+++ Extrait du texte +++

Note : Qu'entend-on ici par «non-valeur»? Voyons si on peut trouver une bonne définition.

extrait du Littré (http://www.littre.org/definition/non-valeur)

non-valeur , substantif féminin

1 Manque de valeur. Une terre en non-valeur. Du revenu que produit une maison, il faut déduire tant pour les non-valeurs.  Fig. Je ne sais si je pourrai faire valoir toutes mes prétentions légitimes, et si je ne trouverai pas bien des non-valeurs, [Fontenelle, Lett. gal. Œuvr. t. I, p. 491, dans POUGENS]. Dans le commerce, non-valeur se dit de marchandises qui ne se vendent pas, d'articles qui ne doivent pas être portés en recette.

2 Terme de finances et de commerce. Certaines créances qu'on n'a pu recouvrer. C'est celui [dîme ecclésiastique] de tous les revenus qui fait le moins de non-valeur, ou, pour mieux dire, qui n'en fait point du tout, [Vauban, Dîme, p. 12]. Terme de finances. Fonds de non-valeur, fonds composés de centimes additionnels payés par les départements au prorata de leurs facultés contributives, et servant au dédommagement du contribuable qui justifie d'une perte de revenu. En termes militaires, non-valeurs, les musiciens et les soldats faisant près des officiers le service d'ordonnances.

+++

À compléter
• A. Dans la définition de « non-valeur », recopiez tout le passage depuis « 2 Terme de finances » jusqu'à « le service d'ordonnances. » en substituant « citoyen » à « contribuable ».
• B. D'après la définition de « non-valeur », qui désigne-t-on par « non-valeurs » en termes militaires ?

+++ Jeu de données +++

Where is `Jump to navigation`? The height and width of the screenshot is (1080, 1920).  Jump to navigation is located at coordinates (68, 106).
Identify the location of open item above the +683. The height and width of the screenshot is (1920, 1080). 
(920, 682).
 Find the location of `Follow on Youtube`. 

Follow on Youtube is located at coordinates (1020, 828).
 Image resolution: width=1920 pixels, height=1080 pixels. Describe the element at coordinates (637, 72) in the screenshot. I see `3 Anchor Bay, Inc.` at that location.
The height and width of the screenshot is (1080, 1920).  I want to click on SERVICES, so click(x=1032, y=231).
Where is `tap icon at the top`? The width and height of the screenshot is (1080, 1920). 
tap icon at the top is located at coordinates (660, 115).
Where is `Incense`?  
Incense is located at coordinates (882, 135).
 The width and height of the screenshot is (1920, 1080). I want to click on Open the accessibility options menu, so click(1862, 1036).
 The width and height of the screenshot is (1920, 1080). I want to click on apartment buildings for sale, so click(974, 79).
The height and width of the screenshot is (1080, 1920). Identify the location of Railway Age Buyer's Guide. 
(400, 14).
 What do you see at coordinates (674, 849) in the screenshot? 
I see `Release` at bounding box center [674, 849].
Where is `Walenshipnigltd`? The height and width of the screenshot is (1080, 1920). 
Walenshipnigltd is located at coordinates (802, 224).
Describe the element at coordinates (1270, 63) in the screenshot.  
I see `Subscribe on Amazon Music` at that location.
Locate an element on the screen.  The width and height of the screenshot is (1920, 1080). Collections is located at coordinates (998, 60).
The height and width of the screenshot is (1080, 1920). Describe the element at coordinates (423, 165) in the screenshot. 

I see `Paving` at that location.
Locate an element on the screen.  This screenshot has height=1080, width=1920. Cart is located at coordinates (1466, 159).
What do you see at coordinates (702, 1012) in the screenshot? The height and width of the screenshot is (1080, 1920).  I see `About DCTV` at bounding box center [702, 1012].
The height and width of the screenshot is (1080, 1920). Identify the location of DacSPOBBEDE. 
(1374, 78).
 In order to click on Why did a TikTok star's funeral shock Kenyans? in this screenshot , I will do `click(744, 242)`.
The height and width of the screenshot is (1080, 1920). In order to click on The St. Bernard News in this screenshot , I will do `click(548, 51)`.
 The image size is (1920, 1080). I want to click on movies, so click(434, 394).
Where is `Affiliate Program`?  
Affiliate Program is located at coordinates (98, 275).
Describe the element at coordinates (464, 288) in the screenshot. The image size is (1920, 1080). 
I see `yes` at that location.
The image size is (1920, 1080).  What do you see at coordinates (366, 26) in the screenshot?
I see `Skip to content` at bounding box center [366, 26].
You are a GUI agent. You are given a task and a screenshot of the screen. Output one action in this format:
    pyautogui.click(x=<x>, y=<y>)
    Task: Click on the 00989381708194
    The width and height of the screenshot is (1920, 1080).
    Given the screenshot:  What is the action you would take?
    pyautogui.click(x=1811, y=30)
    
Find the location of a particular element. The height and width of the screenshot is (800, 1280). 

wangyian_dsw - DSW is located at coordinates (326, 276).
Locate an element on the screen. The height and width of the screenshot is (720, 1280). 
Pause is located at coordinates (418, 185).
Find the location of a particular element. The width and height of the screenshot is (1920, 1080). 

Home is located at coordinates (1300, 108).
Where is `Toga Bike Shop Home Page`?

+++

Résultats de l'exercice
• A.
2 Terme de finances et de commerce. Certaines créances qu'on n'a pu recouvrer. C'est celui [dîme ecclésiastique] de tous les revenus qui fait le moins de non-valeur, ou, pour mieux dire, qui n'en fait point du tout, [Vauban, Dîme, p. 12]. Terme de finances. Fonds de non-valeur, fonds composés de centimes additionnels payés par les départements au prorata de leurs facultés contributives, et servant au dédommagement du citoyen qui justifie d'une perte de revenu. En termes militaires, non-valeurs, les musiciens et les soldats faisant près des officiers le service d'ordonnances.

• B. Les musiciens et les soldats faisant près des officiers le service d'ordonnances.